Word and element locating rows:
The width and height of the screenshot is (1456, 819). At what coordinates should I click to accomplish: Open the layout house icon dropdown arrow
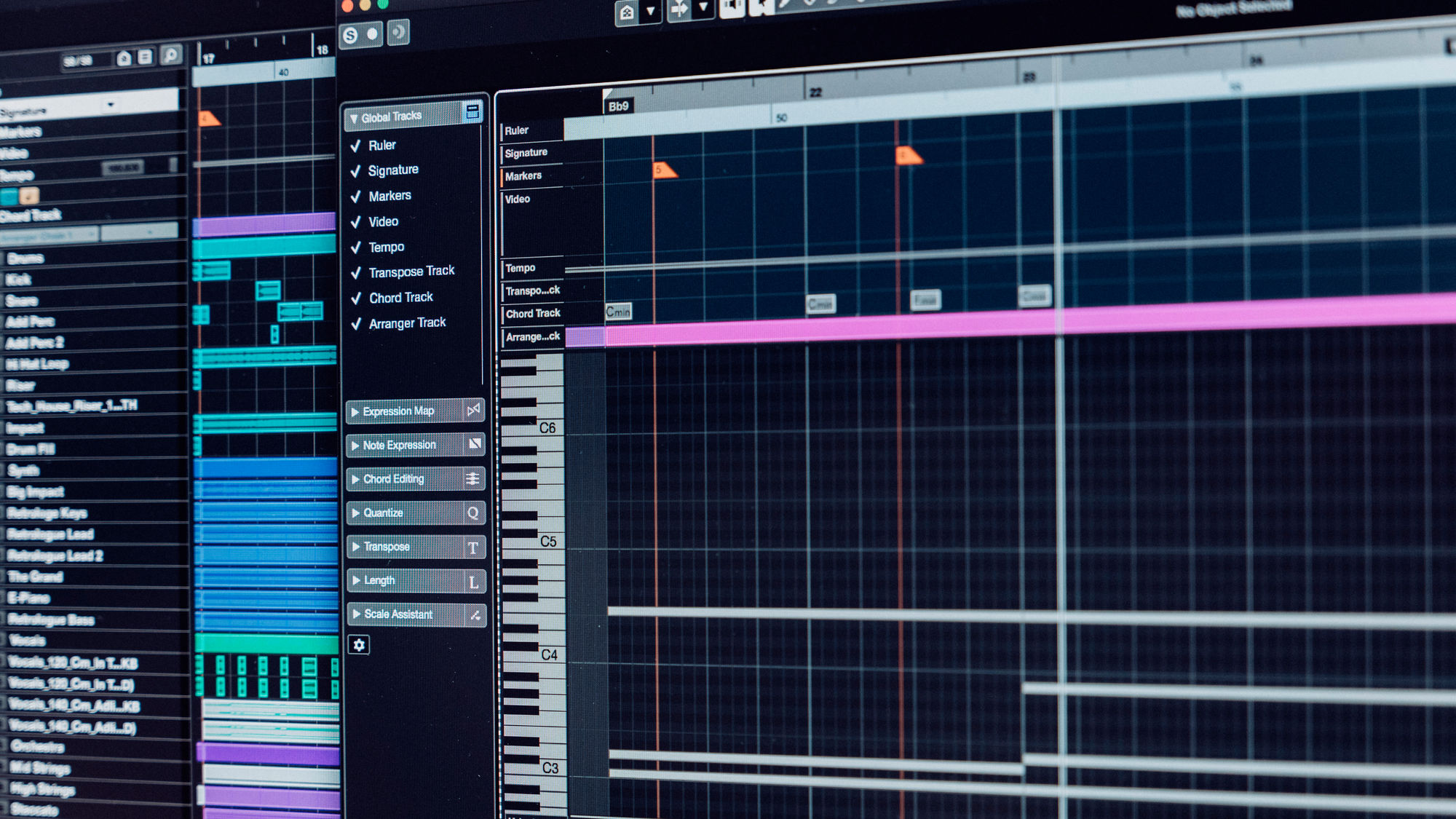pyautogui.click(x=650, y=12)
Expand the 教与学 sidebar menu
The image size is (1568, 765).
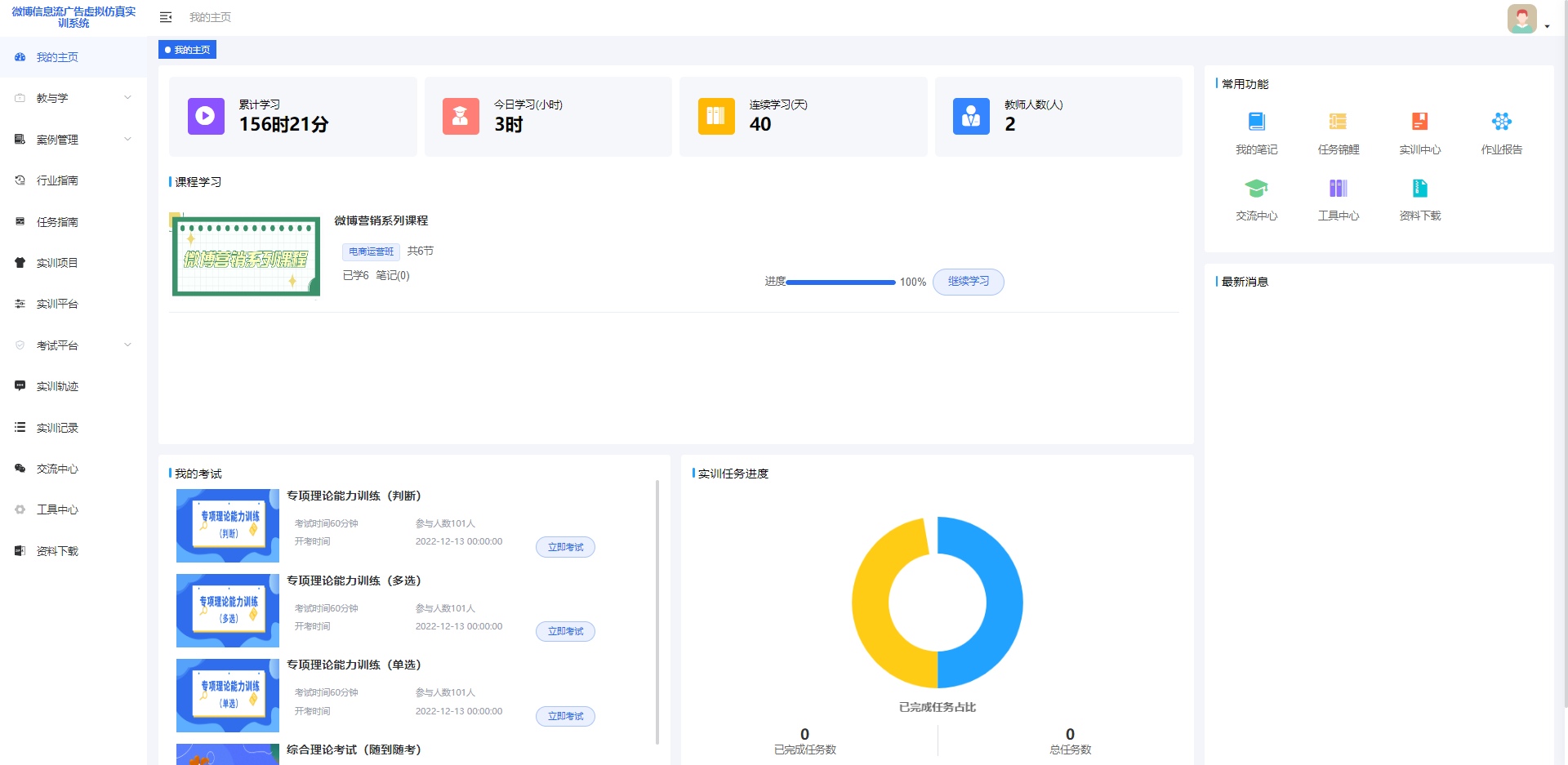point(74,98)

» GIVEN REQUEST
Give every line of the rows above as a Markdown table with the columns "No." and "Line", numbering each line and skipping blank ones. Omit the pictures.

» TASK SOLUTION
| No. | Line |
|---|---|
| 1 | The width and height of the screenshot is (1456, 819). At what coordinates should I click to accomplish: Open the layout house icon dropdown arrow |
| 2 | pyautogui.click(x=650, y=12) |
| 3 | Expand the 教与学 sidebar menu |
| 4 | The image size is (1568, 765). |
| 5 | point(74,98) |